Début 2013 l’inénarrable et incorrigible Filthy Frank (ou Pink Guy) fait le buzz mondial avec sa vidéo de danses débridées sur le morceau « Harlem Shake » de Baauer. Cinq ans plus tard, terminées les pitreries sur la toile, rebaptisé Joji, il se réinvente radicalement, devient le fer de lance du label 88rising et publie son premier album Ballads 1, entre abstract hip-hop et R’n’B mélancolique, d’où sont extraits plusieurs singles toujours accompagnés de vidéos aux univers visuels très forts, comme l’imparable « Slow Dancing in the Dark » (plus de 65 millions de vues).

Nous avons rencontré George Miller AKA Joji, à la fois vidéaste, humoriste, Youtubeur, chanteur et producteur australo-japonais devenu un génie de la pop avec ses mélopées R’n’B planantes lors de sa première tournée européenne en tant que tête d’affiche.

photos Ecoute Chérie – style Noemie Beltran – assistante style Swati Thakur – grooming @ Khela (remerciements La Montgolfière) – chemise Givenchy – pull Missoni – pantalon Carhartt Wip – bottes APC

Retrouvez l’intégralité de l’interview et du shooting mode de Joji dans le dernier numéro de Modzik #58 en vente ici.

Ta signature musicale est un savant mélange de divers styles et univers sonores, quels sont-il ?
Je dirais qu’on y trouve des éléments de R’n’B, une écriture assez pop dans les structures, des textures sonores provenant de la musique électronique, un travail sur les rythmiques, quelques riffs de piano, des grooves nonchalants, des chœurs de falsetto… et certainement d’autres composantes dont je ne suis même pas conscient !

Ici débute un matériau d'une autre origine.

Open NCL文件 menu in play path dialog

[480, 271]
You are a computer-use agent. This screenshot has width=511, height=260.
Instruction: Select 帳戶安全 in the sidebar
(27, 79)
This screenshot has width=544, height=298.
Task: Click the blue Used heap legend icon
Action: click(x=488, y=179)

Ton premier album solo est une collection de ballades, ce qui n’est pas la manière la plus aisée de se faire connaître. Pourquoi ce choix délibéré de style ?
Je pense que tout un chacun aime faire la fête, mais ressent également une certaine tristesse lors de moments plus solitaires. Tout le monde est partagé par cette dualité. L’inspiration m’est venue naturellement par ce type de sentimente et j’ai fait la musique qui me semblait la plus évidente. Peu importe la classe sociale, le groupe ou le milieu, chacun connaît des peines d’amour à un moment de sa vie. Si la musique ne parvient pas à vous toucher, cela reste du son. Bien sûr, il existe divers niveaux de peines. Personnellement, on ne m’a jamais brisé le cœur – ou peut-être que si (avec un regard malicieux). Je préfère ne pas en parler, mes chansons sont aussi faites pour cela.

Ton album ne traite pas seulement du sentiment amoureux…
Oui, par exemple « Attention » parle du fait de rechercher l’attention d’autrui, de ressentir le besoin d’être écouté. J’évoque aussi la dépression. Il y a plusieurs années, je me suis retrouvé complètement sans espoir, sans entrevoir de possibilité de m’en sortir. Normalement, je m’en sors toujours, mais à ce moment-là je ne voyais pas d’issue. Avec cet album, j’ai été complètement libre, libre de me montrer vulnérable et d’envisager ma propre insécurité et mes doutes sans détour…

Ton album comporte également quelques belles collaborations d’artistes.
À travers les collaborations, on apprend beaucoup et se confronter à d’autres artistes permet d’envisager la musique différemment. J’ai travaillé avec des artistes incroyables comme Clams Casino (« Can’t Get Over You »), Shlohmo & D33J (« Why Am I Still In L.A. »), mais aussi Trippie Redd (« R.I.P. »)

Le fait d’être sur un label représentant la culture et la musique d’artistes asiatiques, cela compte pour toi ?
Pendant longtemps les artistes asiatiques ont souffert de ne pas être présents dans les médias et d’être cantonnés à être diffusés au sein de leur communauté. 88rising nous permet de pousser des portes qui étaient encore inaccessibles auparavant.

Outre le développement de ta musique, sur quel autre projet travailles-tu ?
Maintenant, grâce à la musique, j’ai les moyens d’aider les autres. Je ne veux pas tomber dans le côté charité ; je préfère agir avec plus de discrétion. À quoi bon avoir du succès, si on ne peut pas arranger les choses qui le nécessitent, sinon tout cela est vain et une perte de temps. Je ne veux pas faire de donations à des institutions, mais être moi-même au cœur de l’action pour faire avancer les choses et que mon implication ait un impact réel. Faire de la musique, même si je m’y applique sérieusement, reste un hobby. Mon véritable projet, c’est améliorer la vie des gens qui en ont besoin.